Physical Therapy (Impact Factor: 2.53). 03/2012; 92(7):967-75. DOI: 10.2522/ptj.20110360
Source: PubMed


Infants born preterm are at high risk of developmental disabilities and benefit from early developmental intervention programs. Physical therapists with neonatal expertise are ideally suited to educate parents about ways to support their infant's development in the first months of life. However, administrative policies are needed to support the therapist in providing adequate parent education in the neonatal intensive care unit (NICU). This administrative case report describes the process used by a team of neonatal therapists to evaluate clinical practice, determine the need for change, and develop and implement a new parent education program in the NICU.

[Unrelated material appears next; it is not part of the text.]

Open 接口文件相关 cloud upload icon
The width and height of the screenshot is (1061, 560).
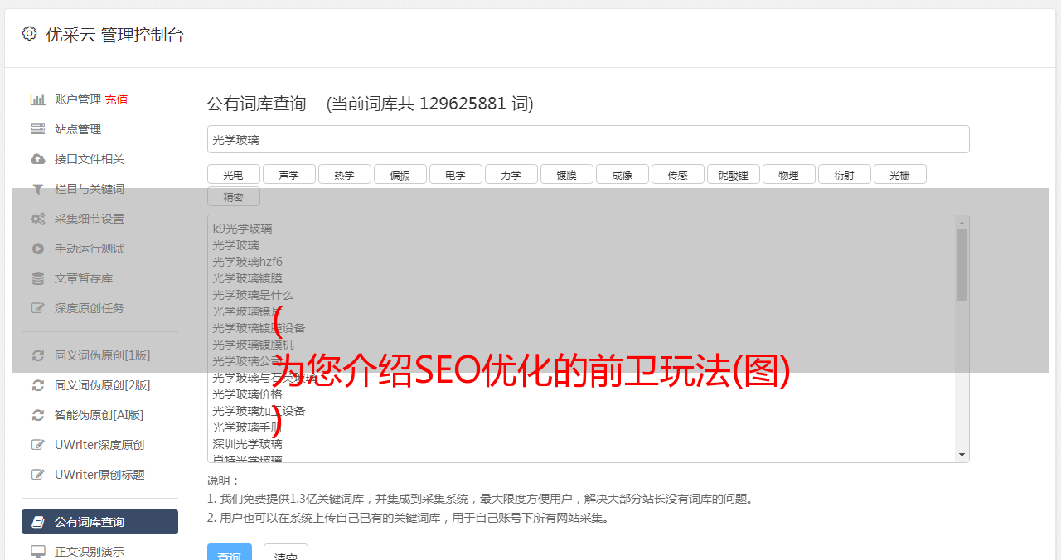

Physical therapy parent education practices were evaluated in an academic medical center with a 36-bed, level-3 NICU. Physical therapists with neonatal expertise covered multiple units within the hospital each day. A series of focus groups, a small descriptive study, and staff discussion were used to evaluate parent education practices in this academic medical center. A new parent education program was developed based on data collected and literature to improve clinical care.
The new parent education model was implemented over the course of several months using overlapping initiatives. Administrative support for the change was developed through collaboration, open communication, and presentation of clinical data. In addition, this hospital-based program contributed to the development of a statewide initiative to educate parents of preterm infants about the importance of supporting development in the first months of life.
A collaborative and data-driven approach to evaluating parent education practices supported the development of a new parent education practice while acknowledging the need to meet staff productivity standards and provide excellent care throughout the hospital.